On the 3rd of September 1939, Britain and France declared war on Germany. How late it was. Too late for Czechoslovakia, as everyone knows - but too late also to stop the rape of Poland as well.
There's always reason to remember days like this but what I'm finding is that in this job there are additional details that come one's way that makes you see these events as through a window that has just been cleaned. On a personal note it's my mother's eightieth on Tuesday, which means this would have been the day before her seventh birthday. But what's struck home is the manner in which this subject, something to which I'm returning after a couple of years absence professionally, moves and animates my Polish students. Too young to remember obviously, and too young also to grasp the implications of being born and brought up in a nation that has forged its identity between the hammer and anvil of Germany and Russia - yet one gets the sense that it is felt pretty deeply nonetheless.

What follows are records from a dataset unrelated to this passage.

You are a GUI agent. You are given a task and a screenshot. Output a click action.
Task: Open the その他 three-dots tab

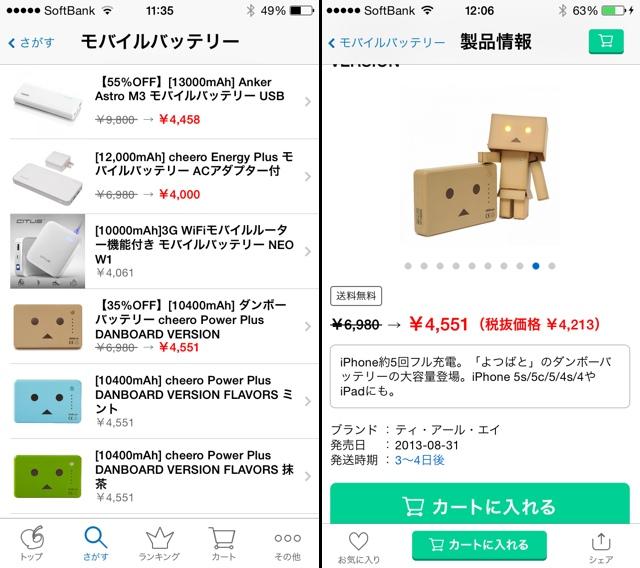coord(287,544)
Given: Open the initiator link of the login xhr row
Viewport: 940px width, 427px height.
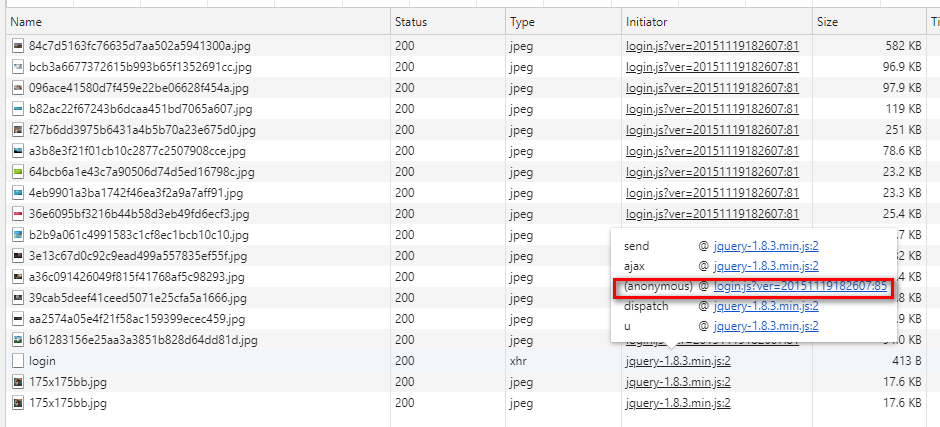Looking at the screenshot, I should click(678, 361).
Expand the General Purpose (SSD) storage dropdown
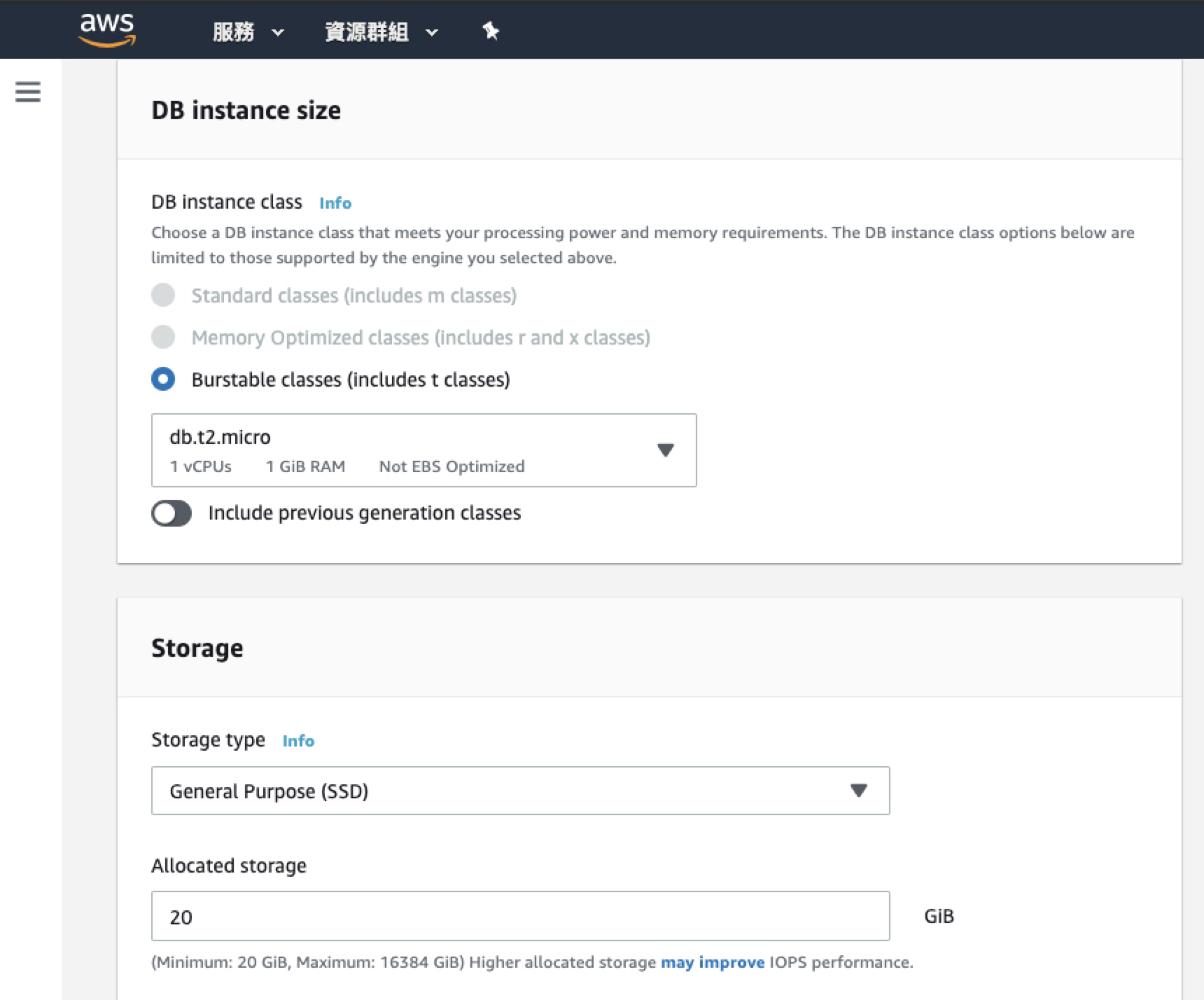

That there is a lazy and complacent view of those in the British establishment who pursued the policy of Appeasement is something I would agree with up to a point. Easy to judge the generation who had lived through the Great War and the industrialised carnage of Passchendaele, Verdun or the Somme - this last, I think I'm right in saying, holds the record for the largest number of causalities in a single day. But such contextualising can only take one so far. On Chamberlain Michael Burleigh writes that Appeasement was a policy that he persisted with, "to the point where it had all the inflexibility of an ideological conviction or religious belief". It should also be remembered that Churchill not only lived through the Great War but saw active service on the Western Front, having resigned his post after the catastrophe of Gallipoli. He understood the horrors of war but thought that there were worse fates that humanity could endure. It's not as easy to accept this proposition as some assume but it is the truth nonetheless.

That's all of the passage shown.